Of course, despite all the pressures, he still found the time to produce The Triangle and even pop over to Wellington, New Zealand, to assist King Kong director Peter Jackson direct a scene from the movie. Still, that was all the time he could spare, much to the disappointment of X-Men fans who had hoped for Singer to direct X3, after two successful movies.
“I can’t split myself,” he said. “If I could split myself, I would have done X-Men 3 and Superman.”
However, luck was on the side of James Marsden (who plays Cyclops in all the X-Men movies), who managed to be featured in both movies. In Superman Returns, Marsden plays Richard White, the guy who appears to have stolen Lois Lane (Kate Bosworth) from Clark Kent after he (and of course Superman) literally disappear from the face of the earth for several years.
That’s right folks, this isn’t your average Superman-saves-the-world-and-courts-Lois-Lane-and-they-live-happily-ever-after movie. Lois Lane even has a child!
“I feel good about it,” Singer said, when asked how he feels now that the movie is shaping up. “It’s a different film than anything I’ve made before. It’s funnier, more romantic, so I’m happier about that.”
After the interview, as he walked us out of the office, he turned to us with a child-like grin on his face: “Do you guys want to see something?”
Does Kevin Spacey have what it takes to play the ruthless Lex Luthor? We’ll just have to wait and see.
We all thought that he was going to show us some drawings; after all, he had brought in a mock-up of the new Superman Returns poster just as we finished the interview. We followed him, our hearts thumping and not saying anything, as he led us into the room where we first heard the theme song come out of.
And there it was. On the huge television hooked up to the editing machines was a young Clark Kent running through the farm as he discovers his incredible powers. He takes a slight leap and ends up on a huge water tanker.

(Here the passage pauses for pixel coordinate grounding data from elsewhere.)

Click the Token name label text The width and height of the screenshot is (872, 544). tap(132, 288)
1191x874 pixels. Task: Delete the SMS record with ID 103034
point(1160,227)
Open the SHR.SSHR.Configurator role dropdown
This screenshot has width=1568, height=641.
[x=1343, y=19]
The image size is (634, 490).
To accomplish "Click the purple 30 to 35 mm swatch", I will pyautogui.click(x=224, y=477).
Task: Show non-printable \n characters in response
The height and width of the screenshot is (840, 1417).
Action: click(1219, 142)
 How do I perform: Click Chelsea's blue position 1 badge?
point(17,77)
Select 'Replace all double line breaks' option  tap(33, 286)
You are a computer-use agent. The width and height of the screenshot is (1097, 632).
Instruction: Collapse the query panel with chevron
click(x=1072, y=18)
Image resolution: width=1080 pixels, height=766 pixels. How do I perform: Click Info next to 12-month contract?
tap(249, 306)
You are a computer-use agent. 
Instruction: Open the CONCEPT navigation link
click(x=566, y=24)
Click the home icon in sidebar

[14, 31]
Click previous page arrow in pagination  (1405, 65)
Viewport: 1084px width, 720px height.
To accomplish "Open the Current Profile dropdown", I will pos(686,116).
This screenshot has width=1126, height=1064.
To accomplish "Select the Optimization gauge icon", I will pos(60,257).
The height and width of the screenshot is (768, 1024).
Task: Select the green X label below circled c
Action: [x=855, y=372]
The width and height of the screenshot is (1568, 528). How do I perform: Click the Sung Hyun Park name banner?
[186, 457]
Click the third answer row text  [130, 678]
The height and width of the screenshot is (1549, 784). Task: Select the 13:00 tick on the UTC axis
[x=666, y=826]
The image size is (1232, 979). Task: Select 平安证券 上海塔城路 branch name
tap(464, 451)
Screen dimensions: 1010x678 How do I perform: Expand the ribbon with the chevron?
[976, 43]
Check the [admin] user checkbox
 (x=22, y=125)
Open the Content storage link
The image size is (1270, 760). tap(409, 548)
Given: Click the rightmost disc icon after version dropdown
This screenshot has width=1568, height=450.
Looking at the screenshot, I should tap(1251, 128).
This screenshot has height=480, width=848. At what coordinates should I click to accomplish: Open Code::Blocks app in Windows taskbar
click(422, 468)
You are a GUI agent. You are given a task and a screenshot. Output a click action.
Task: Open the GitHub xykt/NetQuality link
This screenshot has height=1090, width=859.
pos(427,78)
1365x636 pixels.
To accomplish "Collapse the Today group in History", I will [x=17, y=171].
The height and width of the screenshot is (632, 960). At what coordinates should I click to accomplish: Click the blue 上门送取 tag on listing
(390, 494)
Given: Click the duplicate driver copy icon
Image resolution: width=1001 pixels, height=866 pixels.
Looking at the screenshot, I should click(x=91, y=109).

The look of shock on his face matched ours. We couldn’t believe what we were watching. We were possibly the first few – if not the first Malaysians – to watch actual footage from the movie.
“You want to see more? Maybe I should show you ... nah, maybe not,” Singer teased. Pause. “Oh, why not,” he said as he dragged the mouse looking for another scene. He obviously knew what he was looking for. We, on the other hand, didn’t know what else was in store.
We heard a click only to see something flying across the screen. It wasn’t a bird, but it sure was a plane ... heading to crash into a baseball field.
The look of horror on the faces of the people sitting in the stands was priceless (again, not unlike ours) until a swoosh flashed across the screen and something in blue and red grabbed hold of the nose of the plane and tried to slow it down as it dove towards the pitch. Would it crash?
Singer stopped the footage just before we could see if Superman had indeed saved the day.
In fact, we didn’t get to see Superman doing much at all on screen.
But if the countless of hours of hard work that went into making the movie, the beautiful footage that we witnessed, and his passion for bringing the man with the red underpants back to the big screen after a 19-year absence was anything to go by, then we had already met Superman that day.